Hinweisen möchte ich jedoch auf die immunsuppressive Wirkung von Jakavi. Sie ist durchaus beeinträchtigend, so dass ich alle Sicherheitsvorkehrungen, die ich nach der Stammzelltransplantation beachtet habe, unter Jakavi fortführe. Diese sind: Vermeidung von Menschenansammlungen, Sicherheitsabstand zu Menschen, die erkältet sind, und im Winter Verwendung von Mundschutz in Gebäuden mit vielen Menschen.

Fazit: Ist Jakavi ein Wundermittel bei chronischer GvHD?

Jakavi stellt einen bedeutenden Fortschritt in der Behandlung von der chronischen GvHD. Es ist ein Segen für Patienten nach der Stammzelltransplantation, dass mit Jakavi eine Therapieoption zur Verfügung steht, die eine gute Alternative zur Langzeitbehandlung mit Cortison darstellt. Die gute Wirksamkeit und Verträglichkeit aus den klinischen Studien wurde zuletzt auch in der Praxis bestätigt. Es trägt sehr zur Verbesserung der Lebensqualität da.

Wenn Du an einer GvHD leidest und schon diverse andere Therapien ausprobiert hast, sprich deinen Arzt auf Jakavi an.


Leider ist Jakavi nicht Erstlinien Therapie, d.h. es müssen erst andere Immunsuppressiva zur Kontrolle der GvHD eingesetzt werden. Da die Nebenwirkungsrate von Jakavi aber überschaubar ist, ist ein Versuch immer ratsam.

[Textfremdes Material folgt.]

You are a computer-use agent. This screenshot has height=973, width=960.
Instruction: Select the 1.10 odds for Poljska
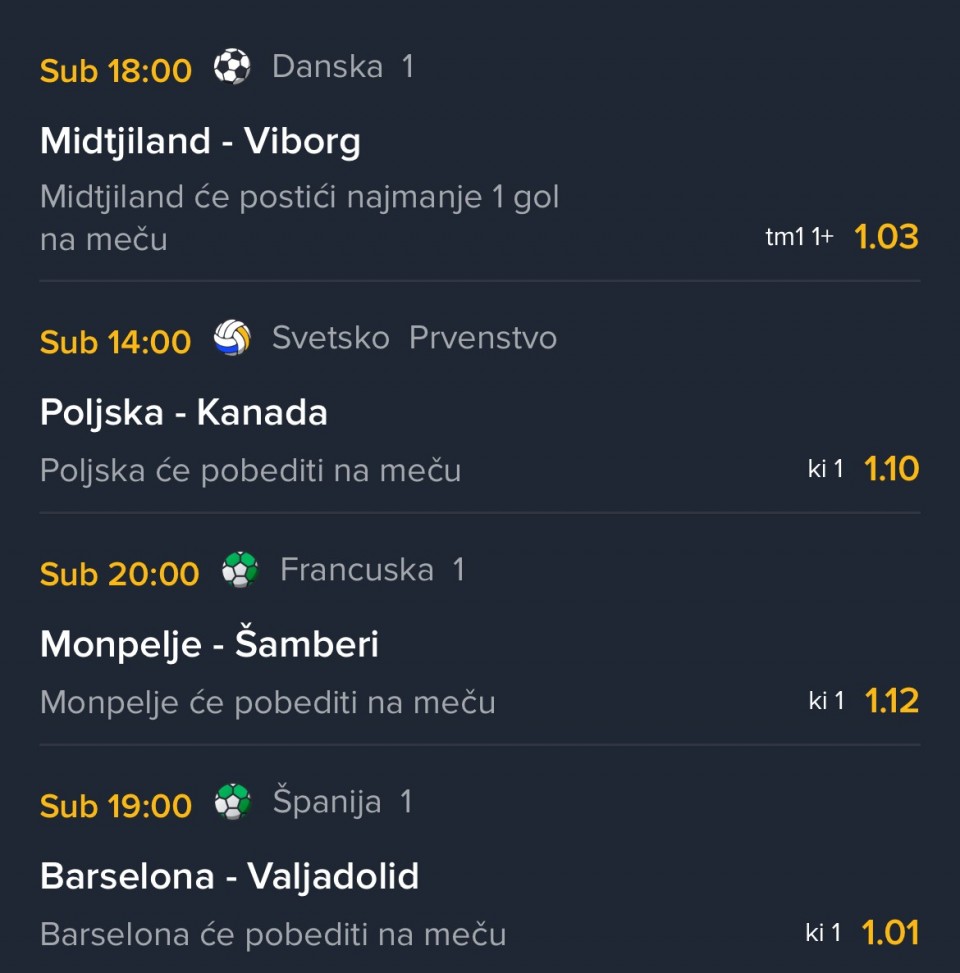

Jakavi Medikament gegen GvHD
So sieht ein Blister mit Jakavi-Tabletten aus.

Ich möchte noch anmerken, dass Jakavi ein relativ teures Medikament ist. (Packung 10 mg, 56 Stück < 3.000 €, Deutschland)
Ich bekomme meine Tabletten immer von der Uniklinik verschrieben. Kliniken in Deutschland sind im Gegensatz zu niedergelassenen Ärzten nicht budgetiert, d.h. sie können auch teure Medikamente unbegrenzt verschreiben. Meine Krankenkasse übernimmt die Kosten für Jakavi seit vielen Jahren problemlos.

Ich hoffe, du kannst aus dieser Zusammenstellung aller mir bekannter Fakten über Jakavi etwas für dich mitnehmen. Ich selbst bin sehr glücklich darüber, dass ich die Gelegenheit hatte, vor 7 Jahren dieses Medikament als eine der ersten Patienten mit einer GvHD bekommen zu haben – es hat mir sehr geholfen.